Now that everyone is rejecting fake news whether or not it is real, why are we still so obsessed with words that mean even less? Whether we are talking about inappropriate remarks at a Hollywood awards show or Trump’s latest Twittering, Americans hang on the words of prominent people as if they mean something. Sometimes they do. Most often, they don’t.
Who do celebrity words matter to?
For our overcompensated glitterati words are attention getters. They attract the spotlight. The sad thing is that so many of us treat what they say like news that has some relevance, even when it comes to views on politics and social issues that have been distorted by fame and fortune.
Words from public figures take on a life of their own, but words are not facts. They are not news and they are certainly not laws or policy, though celebrity types often get confused and think their utterances should influence our thinking and how the country is run. The problem is that we let words manipulate us, especially then they come from those we respect for no good reason other than their wealth and fame.
Obviously Meryl Streep thought she had something important to say when she accepted her achievement award last weekend. She had the world’s attention. It was her night. Why did anyone give any weight to her words or to Trump’s characteristic retort? Because famous people attract attention. We obsess about what they say and give their remarks undeserved attention, as if being famous makes your opinion more credible.
Americans react to words in anger
Words create knee-jerk reactions like anger and fear. Politicians, activists, and others who deal with social issues know this too well, as we saw throughout last year’s election cycle.
“Threat to democracy” is the popular phrase going around liberal Democratic circles these days.
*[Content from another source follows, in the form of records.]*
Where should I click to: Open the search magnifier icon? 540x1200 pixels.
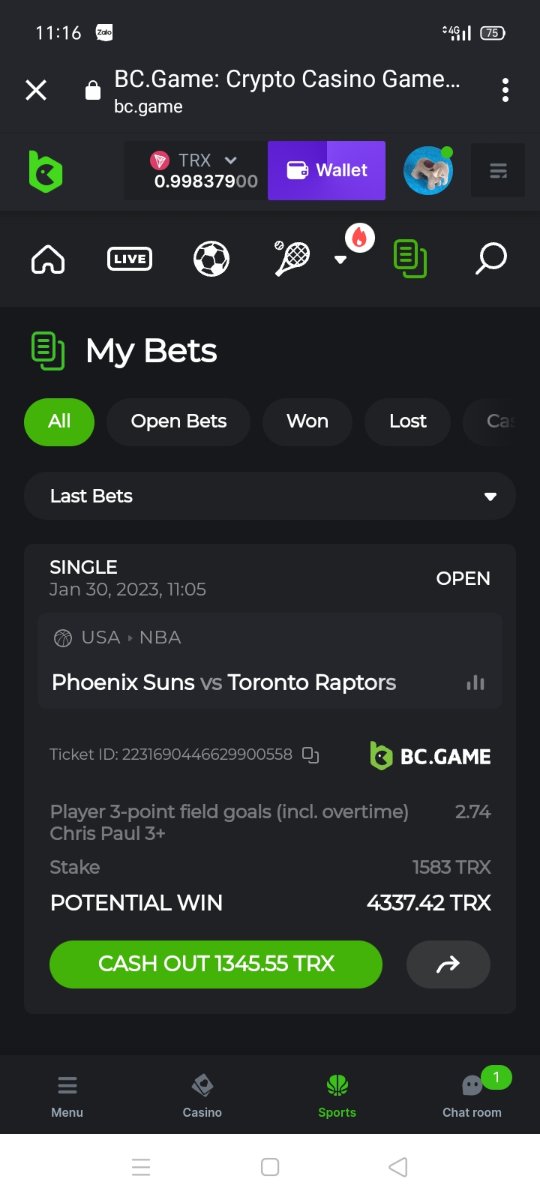pos(490,259)
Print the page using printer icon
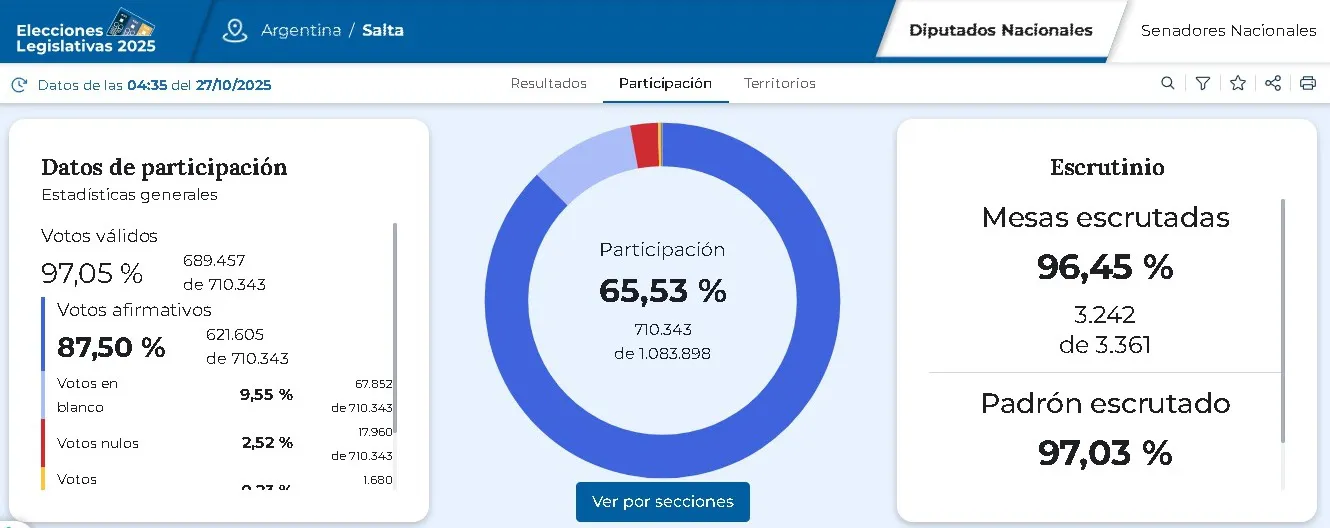This screenshot has width=1330, height=528. point(1308,84)
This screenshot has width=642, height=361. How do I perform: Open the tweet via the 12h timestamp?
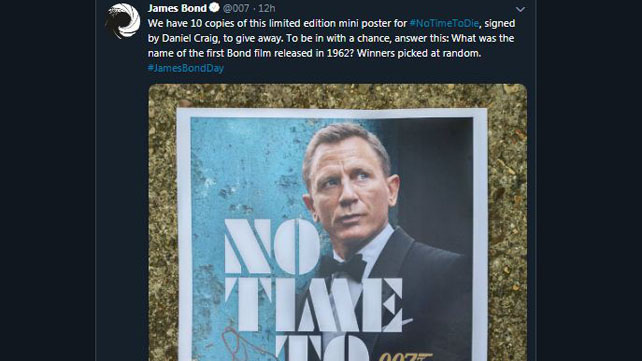(x=267, y=8)
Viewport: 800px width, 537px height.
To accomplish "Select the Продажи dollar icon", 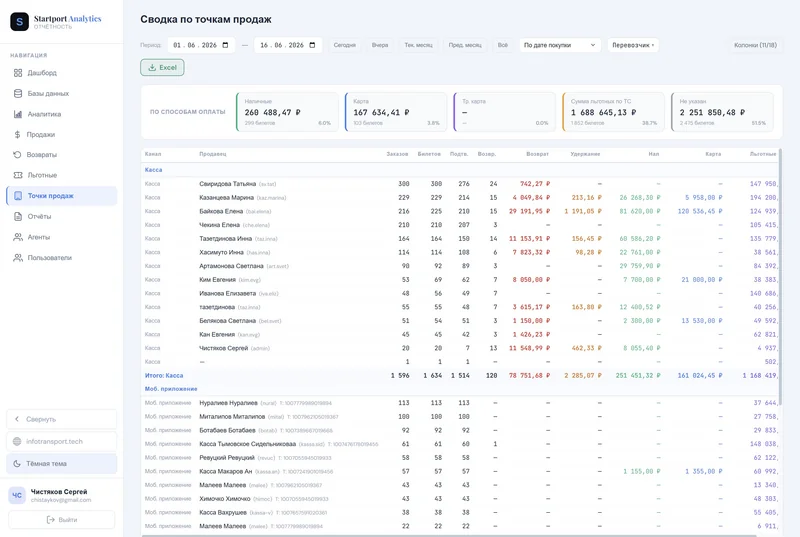I will 18,135.
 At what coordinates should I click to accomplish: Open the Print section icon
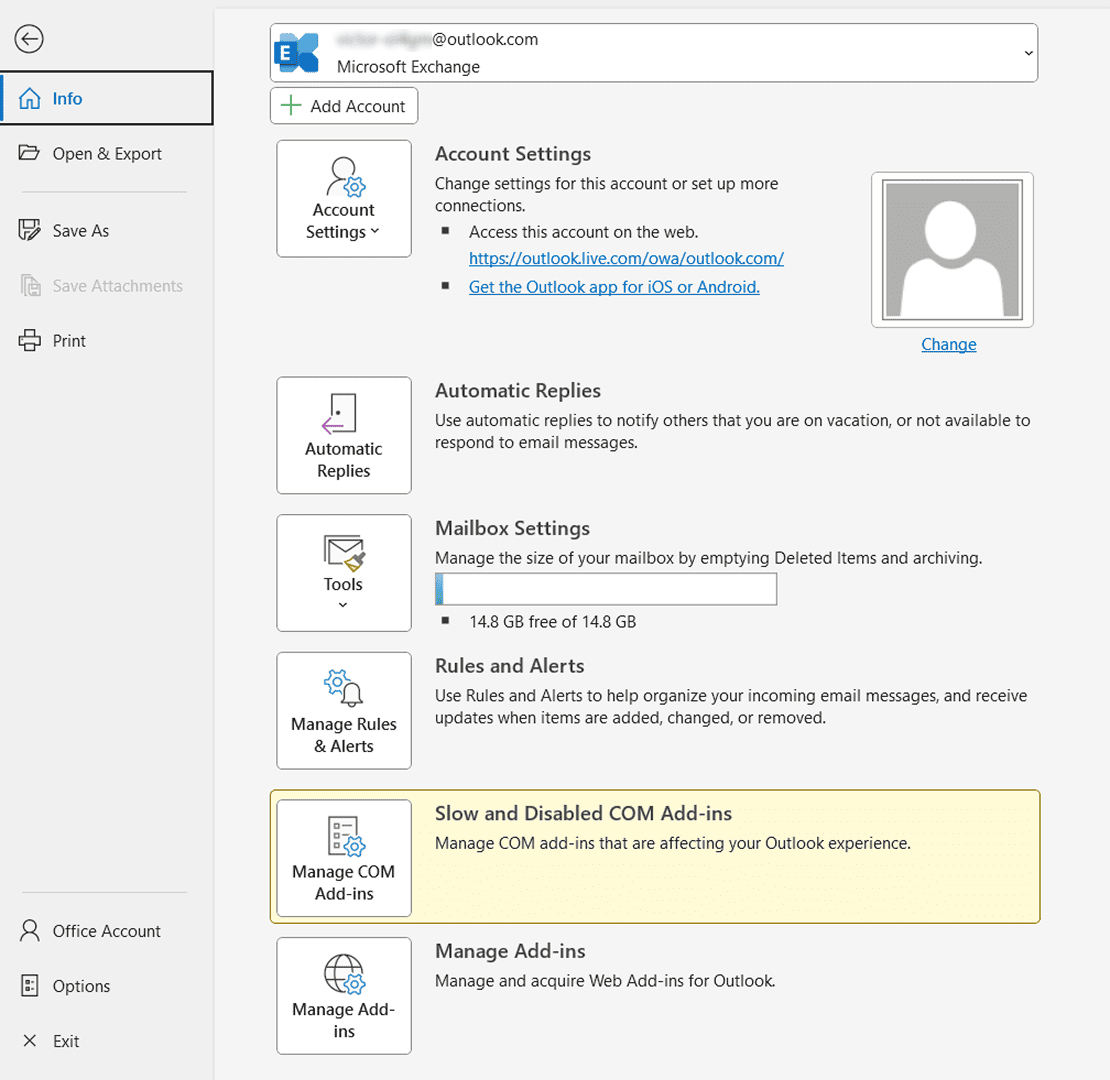click(x=30, y=340)
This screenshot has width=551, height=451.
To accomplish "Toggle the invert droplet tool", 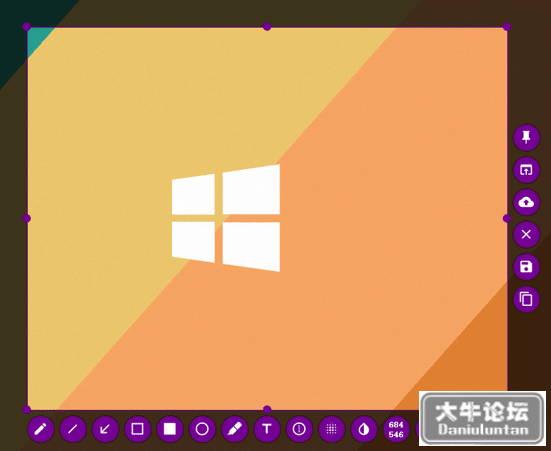I will pos(364,429).
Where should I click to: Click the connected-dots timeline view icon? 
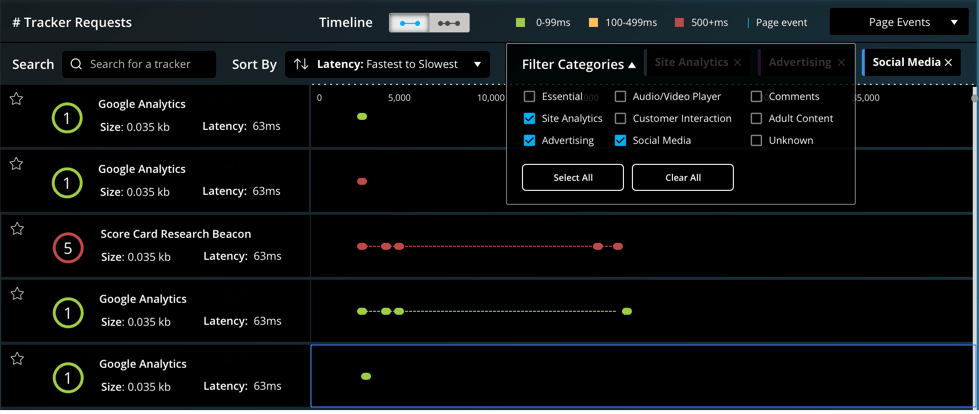tap(409, 22)
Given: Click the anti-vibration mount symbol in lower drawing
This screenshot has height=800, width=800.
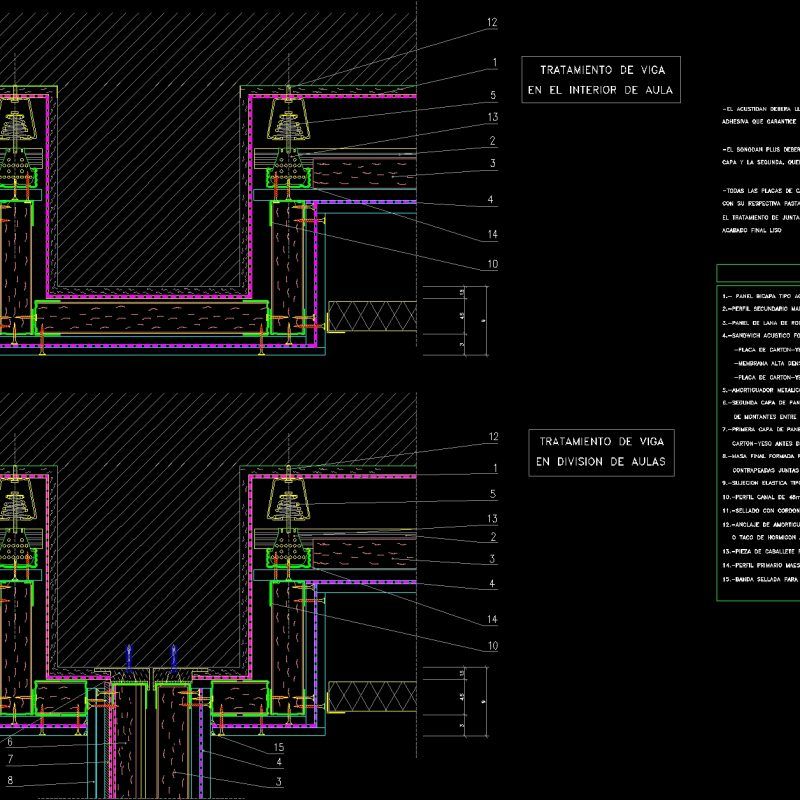Looking at the screenshot, I should click(289, 500).
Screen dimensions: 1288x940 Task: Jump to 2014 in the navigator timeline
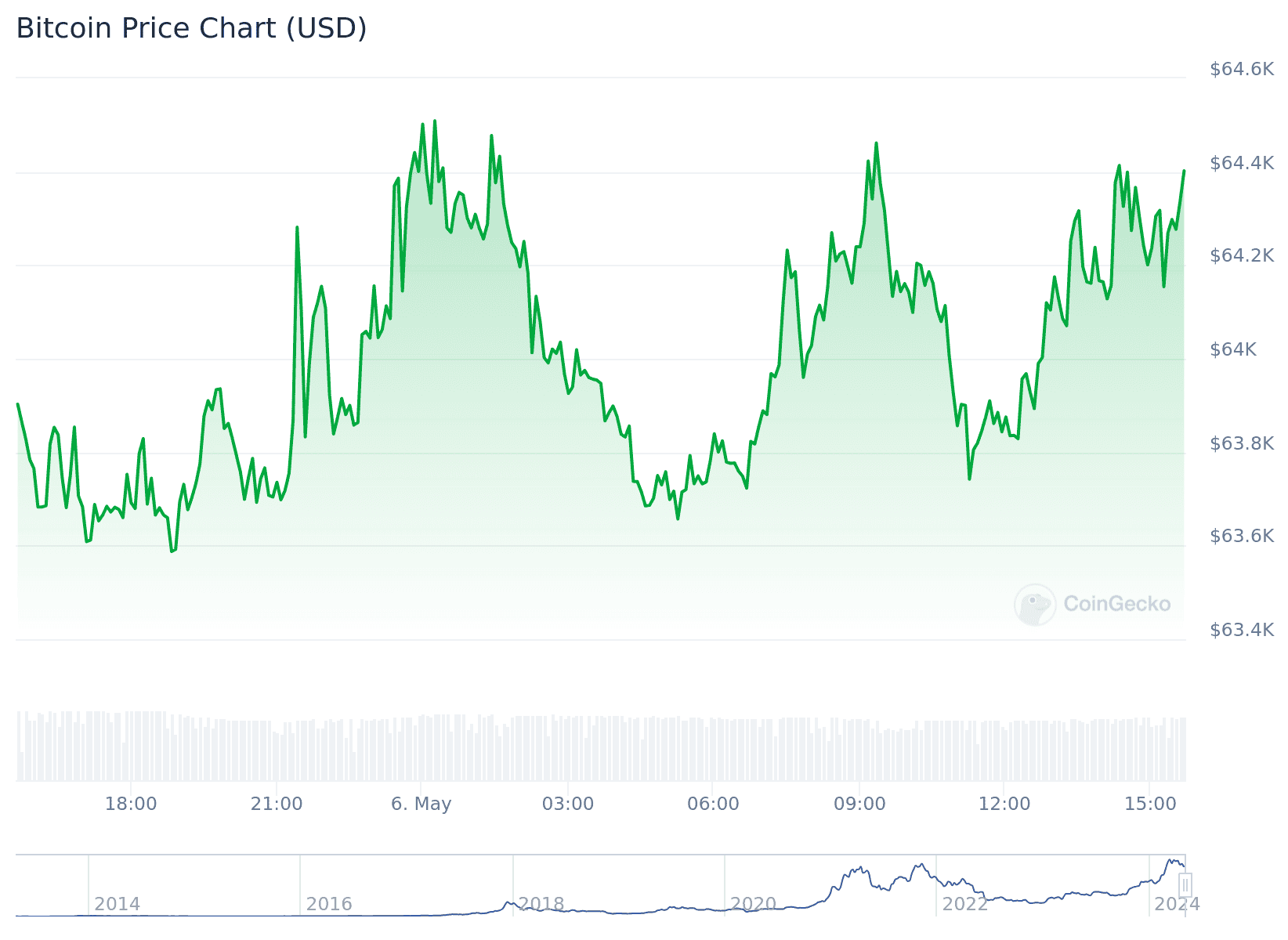pyautogui.click(x=117, y=904)
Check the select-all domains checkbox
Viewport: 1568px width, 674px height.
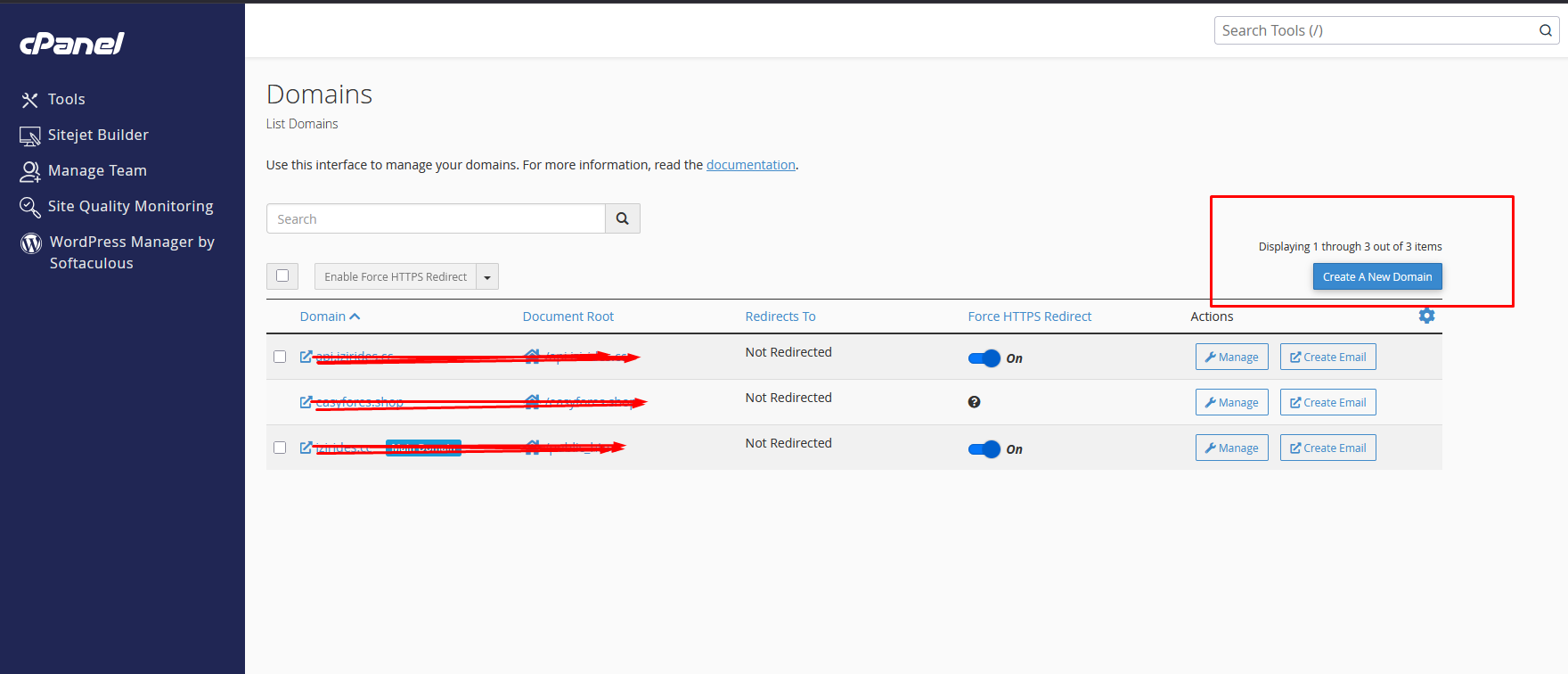pyautogui.click(x=282, y=276)
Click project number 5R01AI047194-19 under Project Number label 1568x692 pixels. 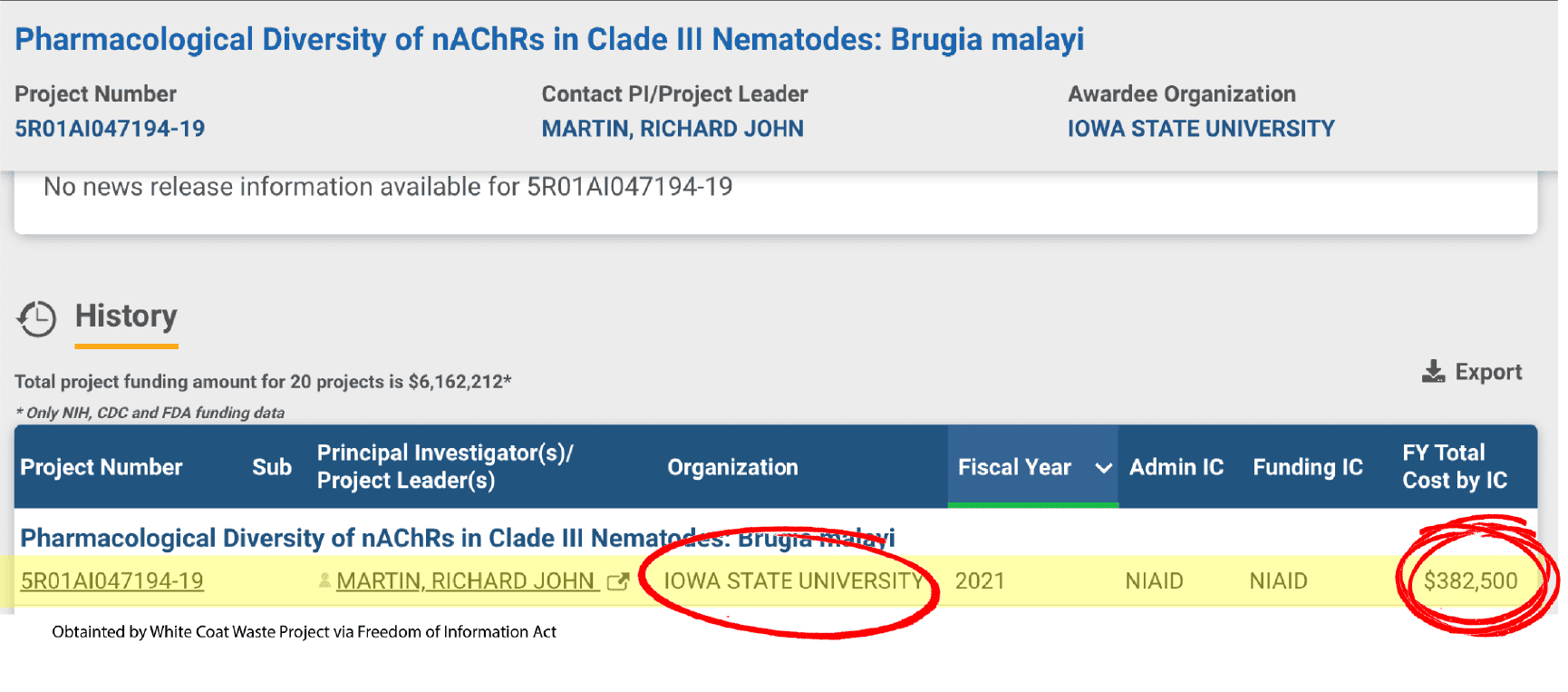click(110, 129)
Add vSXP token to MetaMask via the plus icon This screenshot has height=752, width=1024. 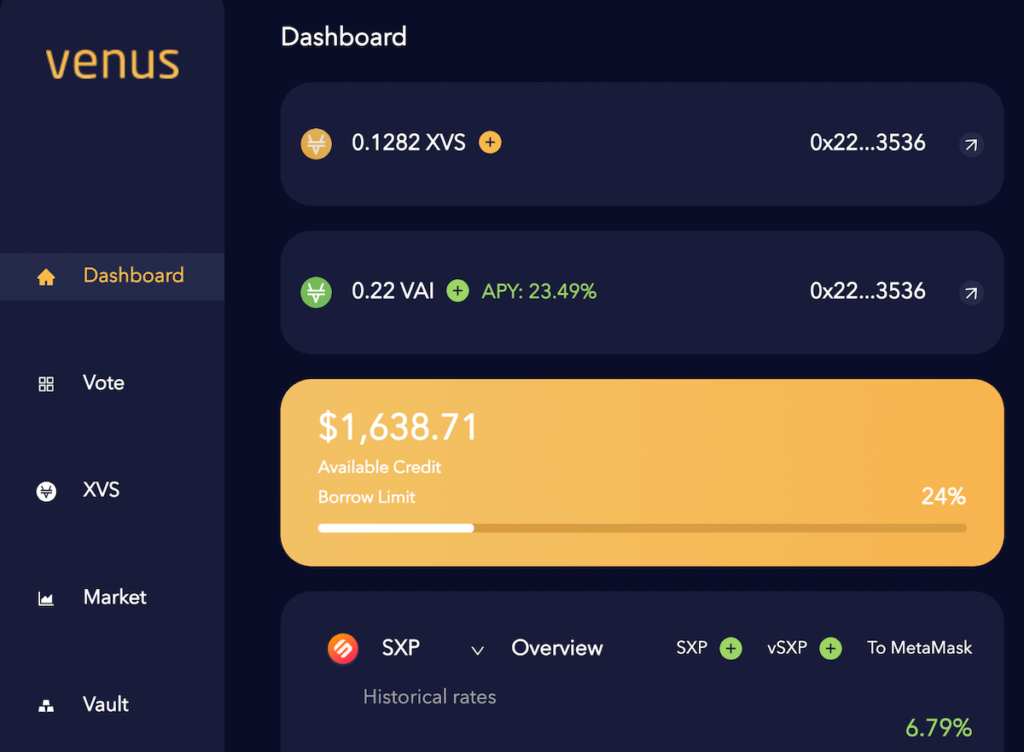click(x=830, y=648)
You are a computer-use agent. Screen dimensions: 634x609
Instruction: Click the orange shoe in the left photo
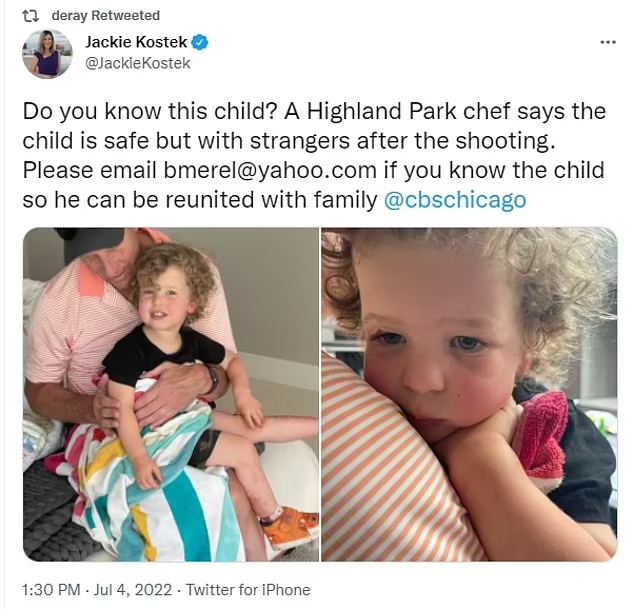tap(290, 524)
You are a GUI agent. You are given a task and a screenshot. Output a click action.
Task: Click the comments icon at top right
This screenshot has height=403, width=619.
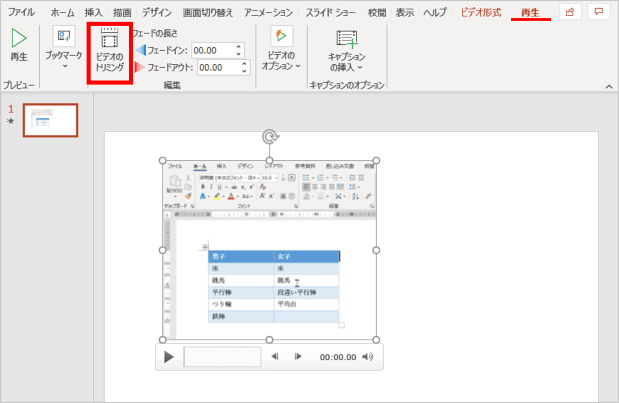tap(599, 12)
It means absolutely nothing outside of the fake news and disinformation swirling around Putin and Trump.
Black Lives Matter, Fight for $15, the 1%, nation of immigrants, fair share, and other clever phrases take advantage of our weakness for reacting to words. All of these lefty favorites assume a negative:
Black lives don’t matter to white America;
$15 wages are unfairly denied to hard workers;
Wealthy elite cheat the rest of us;
Illegal immigrants are no different from your parents and grandparents;
You are entitled to more than you are getting from the government.
A hard lesson from Trump?
Next week President Trump will take up residence in the Oval Office. He has a habit of firing off remarks that might best be kept to himself. The media, Democrats, and the people will hang on his every word. For many, it will not be out of adoration.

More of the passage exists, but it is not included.